For a long time, the plywood industry in Germany was a traditional user of large-dimension timber. This has, however, almost disappeared, despite the fact that there is still a high demand for plywood in Germany.
A joint project, funded by the German Federal Ministry for Education and Research (BMBF) via the Project Management Jülich (PTJ), aims at creating the possibility of utilising large-dimension timber in the manufacture of rotary-cut veneer products. The work programme for the project addresses questions concerning forestry, technology and economics.
A significant point therein is an increase in the wood yield. This could be effected by, for example, new techniques in the processing methods for the pared veneer panel. The usual procedure is for the panel to be cut (clipped) in fixed widths, transverse to the rolling direction. Flawed sections are clipped out in strips and completely discarded, thereby causing considerable losses of around 20%. A reduction in these losses would appear to be possible, provided the following measures, developed in co-operation with the Buddenberg Agency, are put into effect:
- The clip length in the rolling direction is variable; the longest length between two flaws must always be used.
- The flaw-free sections of the veneer panel are combined to form a continuous panel.
- The good parts of the flawed veneer sheets are re-utilised by combining them and adding them to the continuous veneer panel.
- The continuous veneer panel is cut to the required dimensions.
In this way, clip losses could be reduced to around 5% - at a cost, however, of the additional work measures.

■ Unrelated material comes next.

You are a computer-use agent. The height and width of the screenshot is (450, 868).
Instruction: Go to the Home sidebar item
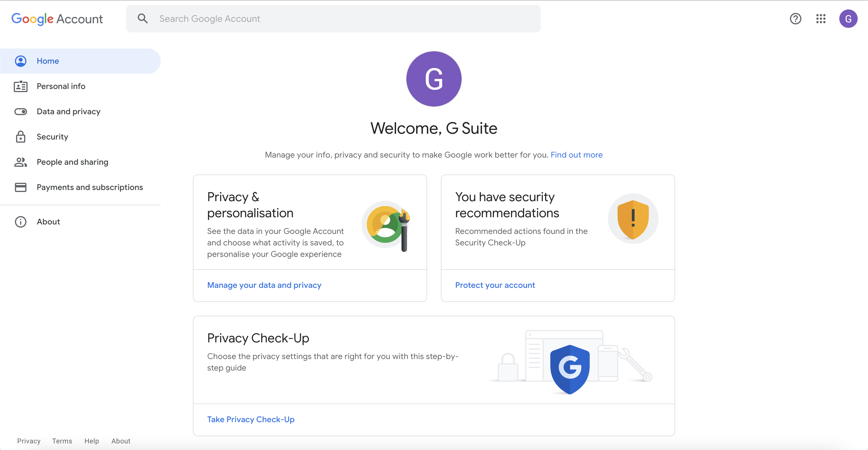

In order to analyse the economic efficiency of new clipping processes, the characteristics of the veneer flaws, such as their spatial distribution over the veneer panel, flaw size, type of flaw, etc., must be determined. As such data is only available in limited form from plywood manufacturers, peeling tests were carried out within the framework of this project in order to experimentally determine the flaw statistics for spruce and beech.
Using a line scan camera positioned above the production line, the surfaces of the veneer panels were recorded at around 80m/min with an exposure of one pixel per mm – a total of around 170 peel rolls from beech and spruce with a length of up to 100m. The raw data for one peel roll can be up to 200 MByte. In order to calculate flaw statistics therefrom, additional image processing steps are necessary:
- location-dependent contrast and brightness correction
- combination of the image series to form one large image
- detection of “darker“ image regions as flaws and measurement.
The illustration shows an interim finding of the analysis of an image section. Flaws (large branches, holes, cracks) are marked with rectangles whose length and width is sufficient for the description of the flaw size. The resulting data is then used for virtual simulation of the various clip strategies.